Collected data entries:
+++

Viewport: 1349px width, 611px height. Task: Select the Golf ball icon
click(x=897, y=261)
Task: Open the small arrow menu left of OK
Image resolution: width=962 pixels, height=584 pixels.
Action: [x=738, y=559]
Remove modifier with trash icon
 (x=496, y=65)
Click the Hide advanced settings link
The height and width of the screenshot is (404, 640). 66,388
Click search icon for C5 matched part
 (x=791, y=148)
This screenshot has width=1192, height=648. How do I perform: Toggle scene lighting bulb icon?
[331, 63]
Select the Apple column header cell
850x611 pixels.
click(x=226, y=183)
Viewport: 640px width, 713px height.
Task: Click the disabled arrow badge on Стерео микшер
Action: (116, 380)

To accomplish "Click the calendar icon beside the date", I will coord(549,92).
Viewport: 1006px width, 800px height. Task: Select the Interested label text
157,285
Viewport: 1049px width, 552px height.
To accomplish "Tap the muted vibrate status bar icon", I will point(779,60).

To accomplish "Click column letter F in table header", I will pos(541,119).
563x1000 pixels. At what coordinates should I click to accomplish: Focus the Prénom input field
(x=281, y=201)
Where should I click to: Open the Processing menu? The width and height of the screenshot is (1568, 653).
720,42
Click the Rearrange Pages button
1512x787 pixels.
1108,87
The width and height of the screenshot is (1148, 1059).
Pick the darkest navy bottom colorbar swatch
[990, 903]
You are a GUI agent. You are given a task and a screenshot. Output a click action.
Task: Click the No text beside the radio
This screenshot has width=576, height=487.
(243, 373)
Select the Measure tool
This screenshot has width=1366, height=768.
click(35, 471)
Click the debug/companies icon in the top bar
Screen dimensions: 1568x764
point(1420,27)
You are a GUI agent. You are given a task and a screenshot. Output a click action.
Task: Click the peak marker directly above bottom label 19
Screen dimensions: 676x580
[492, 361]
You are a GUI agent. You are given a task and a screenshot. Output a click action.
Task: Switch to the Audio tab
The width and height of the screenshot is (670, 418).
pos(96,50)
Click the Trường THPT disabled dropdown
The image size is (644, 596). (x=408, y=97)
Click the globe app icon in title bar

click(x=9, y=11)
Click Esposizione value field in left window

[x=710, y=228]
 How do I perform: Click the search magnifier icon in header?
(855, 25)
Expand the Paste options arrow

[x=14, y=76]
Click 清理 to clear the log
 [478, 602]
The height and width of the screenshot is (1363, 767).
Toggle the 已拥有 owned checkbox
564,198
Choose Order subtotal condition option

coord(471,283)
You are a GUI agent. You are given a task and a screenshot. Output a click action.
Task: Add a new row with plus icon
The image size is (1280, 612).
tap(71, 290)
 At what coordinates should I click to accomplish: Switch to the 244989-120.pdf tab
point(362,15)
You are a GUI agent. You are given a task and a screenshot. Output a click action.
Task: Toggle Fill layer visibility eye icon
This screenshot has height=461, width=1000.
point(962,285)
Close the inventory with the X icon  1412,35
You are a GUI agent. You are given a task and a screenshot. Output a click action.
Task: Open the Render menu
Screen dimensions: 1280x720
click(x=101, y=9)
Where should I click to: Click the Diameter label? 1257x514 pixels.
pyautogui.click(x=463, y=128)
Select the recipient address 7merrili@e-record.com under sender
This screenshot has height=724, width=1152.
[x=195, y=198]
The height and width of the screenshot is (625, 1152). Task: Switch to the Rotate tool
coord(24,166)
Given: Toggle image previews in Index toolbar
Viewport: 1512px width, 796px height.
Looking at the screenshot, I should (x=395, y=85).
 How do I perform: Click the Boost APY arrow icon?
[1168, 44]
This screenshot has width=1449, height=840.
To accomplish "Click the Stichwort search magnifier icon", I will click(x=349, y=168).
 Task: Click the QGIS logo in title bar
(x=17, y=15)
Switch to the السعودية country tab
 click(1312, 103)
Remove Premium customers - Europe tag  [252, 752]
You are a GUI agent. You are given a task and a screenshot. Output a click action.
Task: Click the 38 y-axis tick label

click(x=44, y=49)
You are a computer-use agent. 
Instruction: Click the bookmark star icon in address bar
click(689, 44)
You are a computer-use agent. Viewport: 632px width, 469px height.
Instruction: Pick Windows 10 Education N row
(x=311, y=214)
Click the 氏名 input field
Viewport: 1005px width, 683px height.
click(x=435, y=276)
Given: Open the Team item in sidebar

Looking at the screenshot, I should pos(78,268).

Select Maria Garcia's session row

+++

◆ **HOW TO COMPLETE THIS TASK**: All lines in the preceding records that hold the word "computer" need to be copied.

◆ **RESPONSE**:
You are a computer-use agent. 
You are a computer-use agent. Viewport: 632px width, 469px height.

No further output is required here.